*What to do:* From the line that contains "Task: Select the Total Transactions card" through the closing line of the entries, write out each line exactly; pictures stay out.

=== Records for processing ===

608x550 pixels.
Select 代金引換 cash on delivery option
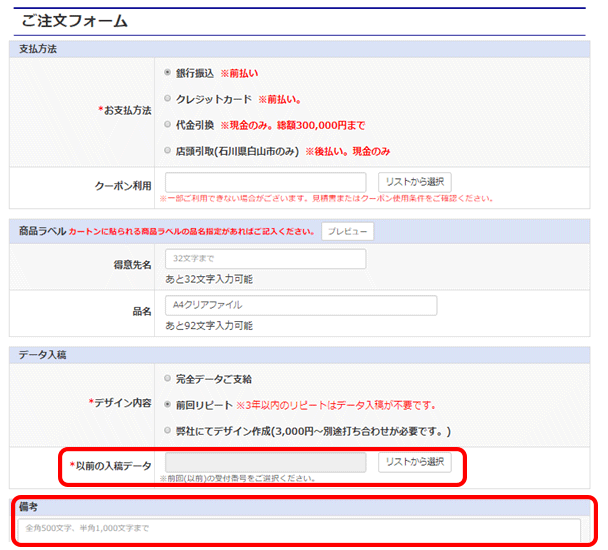pos(167,125)
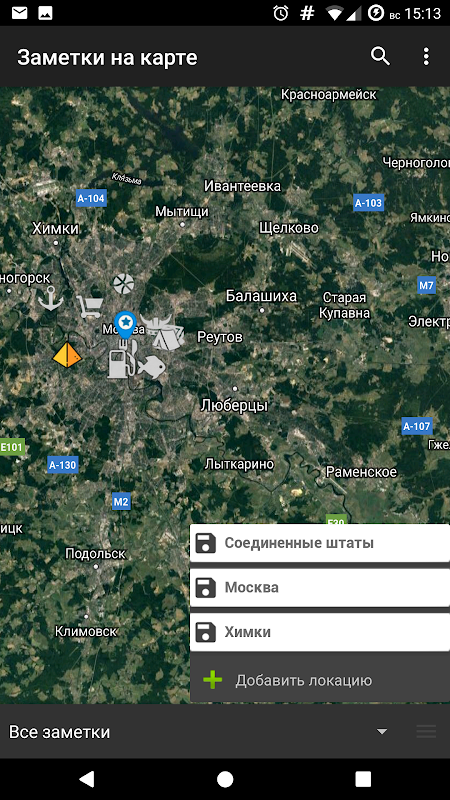Tap the shopping cart map marker
The width and height of the screenshot is (450, 800).
pos(90,307)
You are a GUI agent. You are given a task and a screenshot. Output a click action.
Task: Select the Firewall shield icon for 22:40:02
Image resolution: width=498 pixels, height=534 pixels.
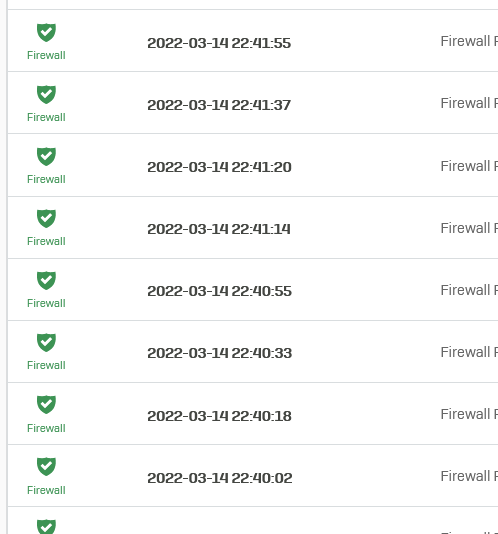click(x=46, y=466)
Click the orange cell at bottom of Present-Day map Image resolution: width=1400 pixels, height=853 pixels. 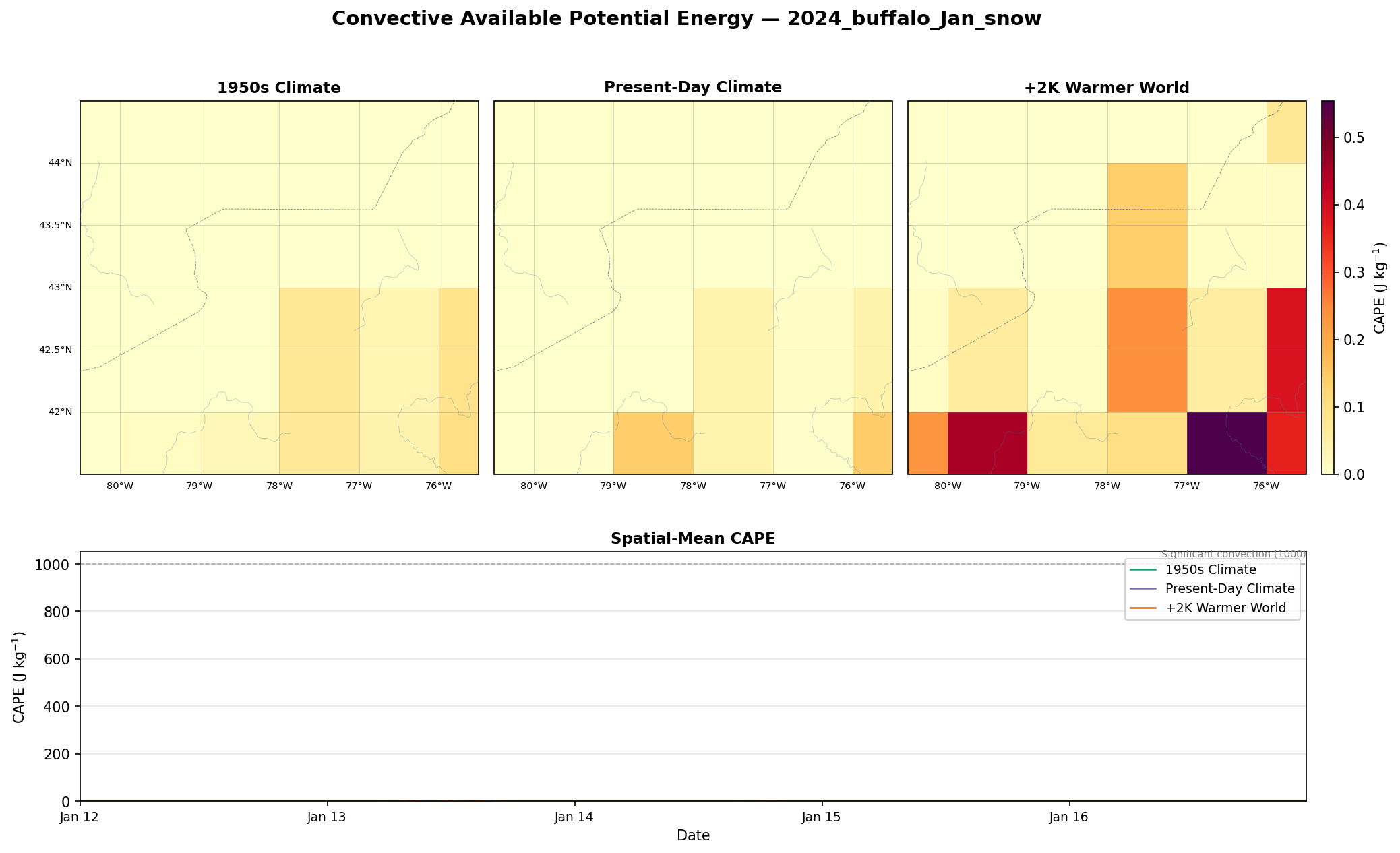click(653, 443)
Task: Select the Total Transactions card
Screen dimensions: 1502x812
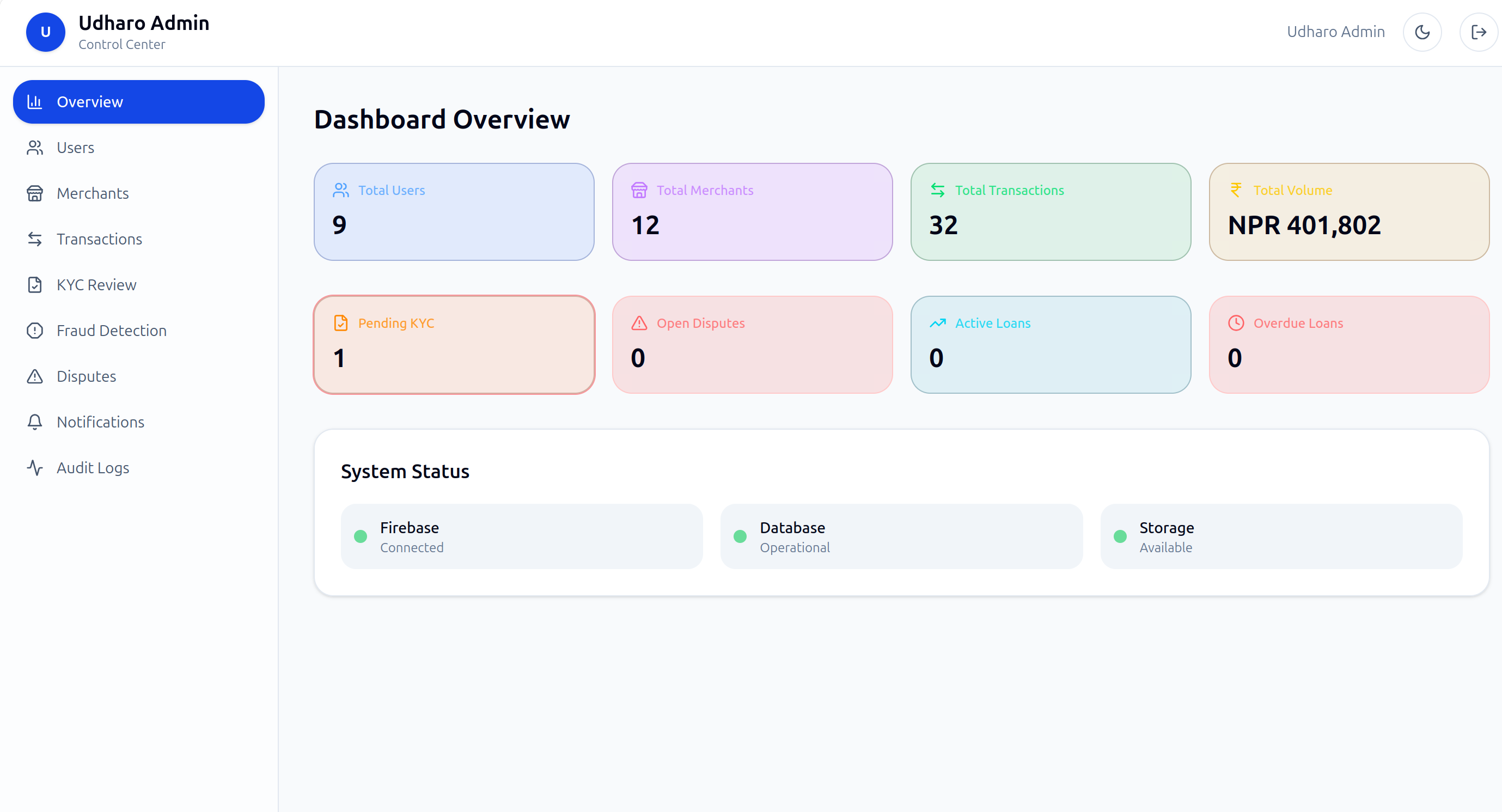Action: click(x=1051, y=212)
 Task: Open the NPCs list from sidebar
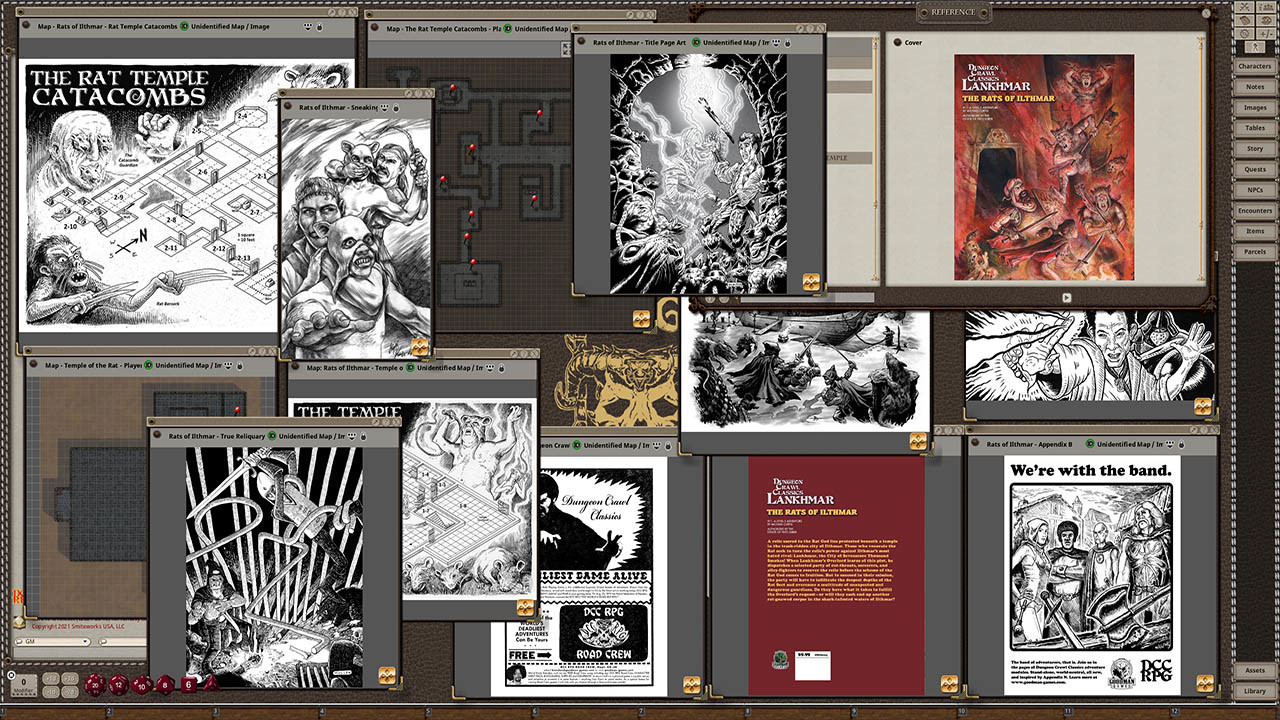coord(1254,190)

===

*Expected answer:*
Task: Select the Total Transactions card
Screen dimensions: 1502x812
Action: click(x=1051, y=212)
 Task: Open the NPCs list from sidebar
coord(1254,190)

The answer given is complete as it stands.